Forward Looking Infrared (FLIR) Originally developed for use in fighter planes and helicopters to locate enemy aircraft, FLIR can detect a temperature differential as small as .18 degrees centigrade. Texas Instruments and others are marketing hand-held and automobile- and helicopter-mounted models that can essentially look through walls to determine activities inside buildings. Law enforcement agents are pointing them at neighborhoods to detect higher temperatures in houses where artificial lights are used to grow marijuana. They are also using FLIR to track people and cars on the Mexican border and search for missing people and fugitives.

Massive millimeter wave detectors. Developed by Militech Corporation, these detectors use a form of radar to scan beneath clothing. By monitoring the millimeter wave portion of the electromagnetic spectrum emitted by the human body, the system can detect items such as guns and drugs from a range of 12 feet or more. It can also look through building walls and detect activity. Militech received a $2 million grant from ARPA's Technology Reinvestment Project to fund development of working systems for local police.

Van Eck Monitoring. Every computer emits low levels of electromagnetic radiation from the monitor, processor, and attached devices. Although experts disagree whether the actual range is a only a few yards or up to a mile, these signals can be remotely recreated on another computer. Aided by a transmitting device to enhance the signals, the FBI reportedly used Van Eck Monitoring to extract information from spy Aldrich Ames' computer and relay it for analysis.

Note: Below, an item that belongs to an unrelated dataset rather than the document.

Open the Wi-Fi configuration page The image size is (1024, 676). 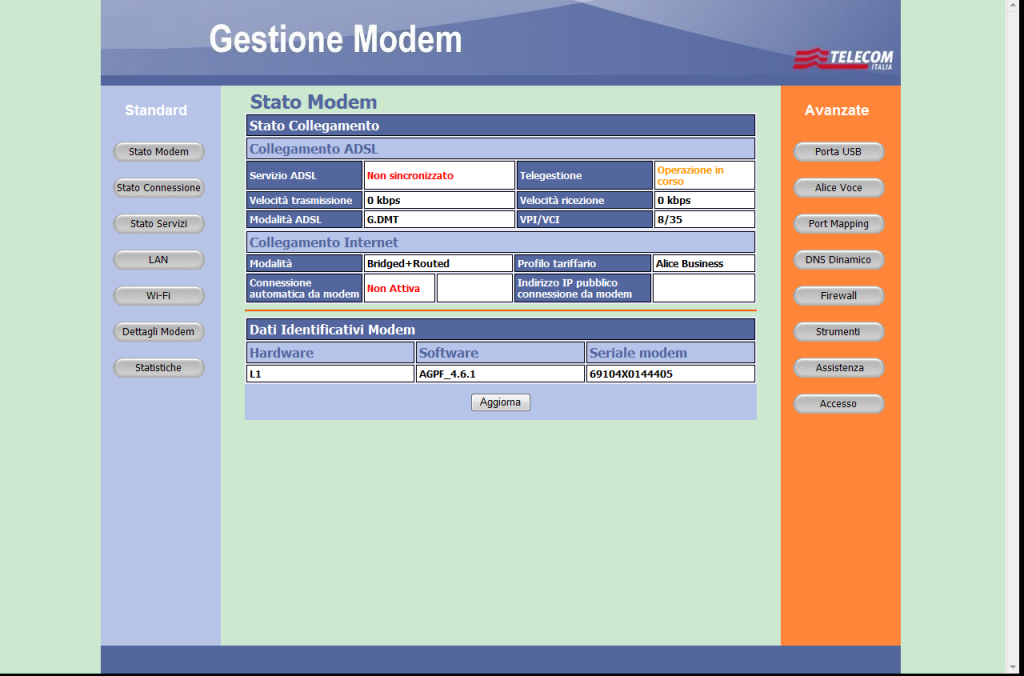tap(158, 296)
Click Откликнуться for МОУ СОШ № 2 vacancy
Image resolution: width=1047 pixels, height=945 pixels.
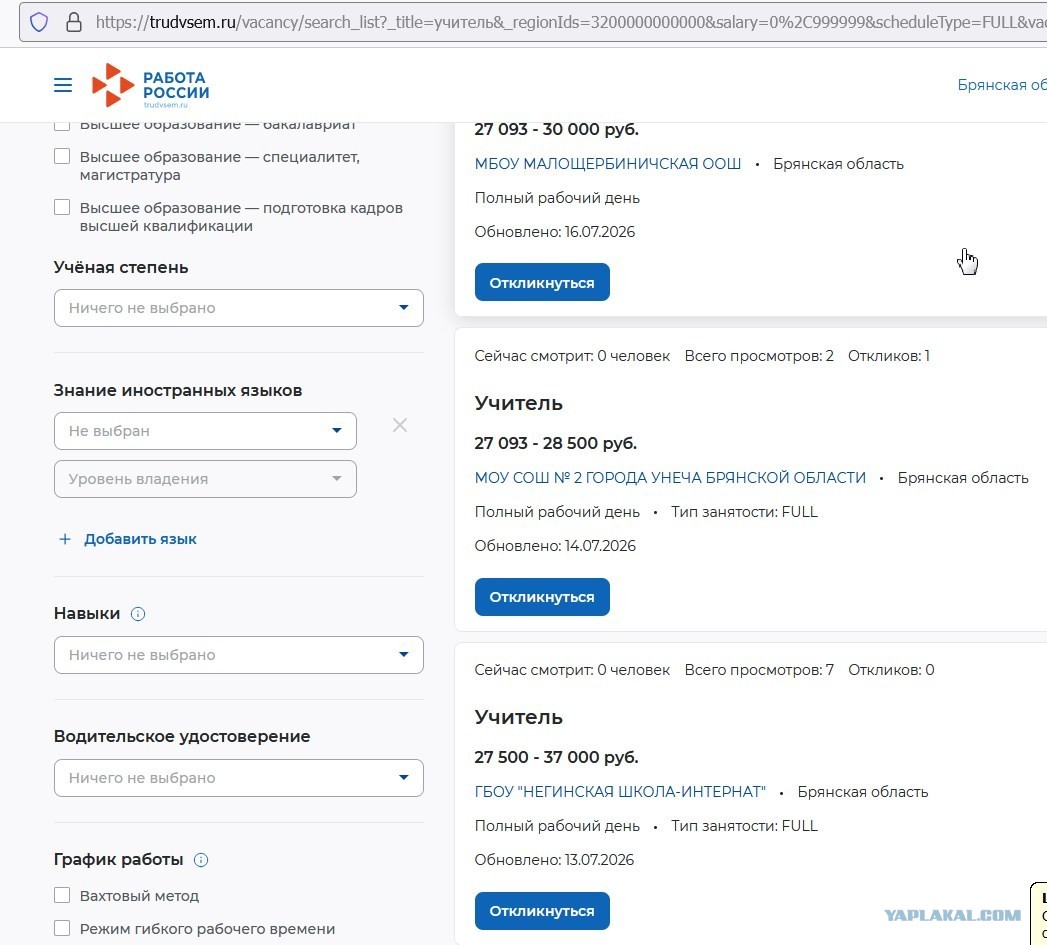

Intelligent Transportation Systems. ITS refers to a number of traffic management technologies, including crash-avoidance systems, automated toll collection, satellite-based position location, and traffic-based toll pricing. To facilitate these services, the system tracks the movements of all people using public or private transportation. As currently proposed by TRW, a leading developer of the technologies involved, the data collected on travel will be available for both law enforcement and private uses such as direct marketing. Automated toll collection is already in operation in several states, including New York, Florida, and California. Tracking systems for counterintelligence purposes are also already in place in New York City, where the FBI has set up a permanent real time physical tracking system. On a commercial level, insurers are pushing car owners to install the Lojack, which is supposed to help retrieve stolen cars by sending out location signals once the system is remotely activated. Since cellular phones transmit location information to the home system to determine call routing, they can also be used for automated tracking of the caller's movements. In 1993, fugitive Colombian drug kingpin Pablo Escobar was pinpointed through his cellular phone. Currently there is an effort to develop a 911 system for cellular systems that would give location information for every cellular phone.

Digital Cash. Potentially, digital cash will create one of the most comprehensive systems for the collection of information on individuals. Using computer software and smart cards to replace physical cash, consumers can spend virtual money for small transactions such as reading an electronic newspaper online, making phone calls from pay phones, paying electronic tolls, buying groceries, as well as for any transaction currently done through credit cards. Since most of the systems under development (such as the one by Mondex in Canada and the UK), retain information on each transaction, they create an unprecedented amount of information on individual preferences and spending habits. Another system, Digicash, which provides for anonymous online transactions, is offered by the Mark Twain Bank in St. Louis. Federal intelligence and law enforcement agencies have been fighting anonymous digital cash on the grounds that it could be used for money laundering.